Виски жгло ему горло. Это был уже третий глоток, но он нуждался в нем. Он много в чем нуждался. Девушка была права и в этом. Так жить невозможно. И долго так продолжаться не могло.
Весь ужин он просидел как на иголках. Он боялся, что мама устроит скандал. После того, как он запер ее в комнате, он все время ждал, что она вот-вот начнет кричать или биться в стены. Но она вела себя тихо — слишком тихо: будто прислушивалась. Этим, наверное, она и была занята. Маму можно было запереть, но нельзя было заставить не подслушивать.
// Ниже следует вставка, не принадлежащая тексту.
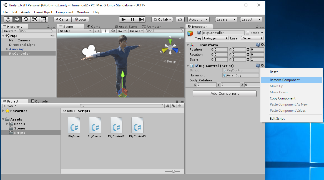Viewport: 324px width, 180px height.
Task: Open the Shaded draw mode dropdown
Action: [75, 31]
Норман надеялся, что она уже уснула. Может быть, завтра она ни о чем и не вспомнит. Такое часто случалось. Хотя, с другой стороны, иногда ему казалось, что мама давно забыла о каком-нибудь эпизоде, и вот тут-то, как гром среди ясного неба, она и ошарашивала его, иной раз через много месяцев.
Ясное небо. Он издал сухой смешок. Никакого ясного неба больше не было. Только тучи и темнота, как сегодня.
Вдруг он различил какой-то шум и встревоженно развернулся в кресле. Неужели это мама? Нет, ты же сам запер ее — забыл разве? Наверное, это девушка в соседней комнате. Да, теперь он ясно слышал ее; кажется, она открыла чемодан, достает вещи, готовится лечь в постель.
Норман сделал еще глоток. Только ради того, чтобы успокоить нервы. И на этот раз виски помогло. Его рука больше не дрожала. Он больше не испытывал страха. По крайней мере, пока думал о девушке.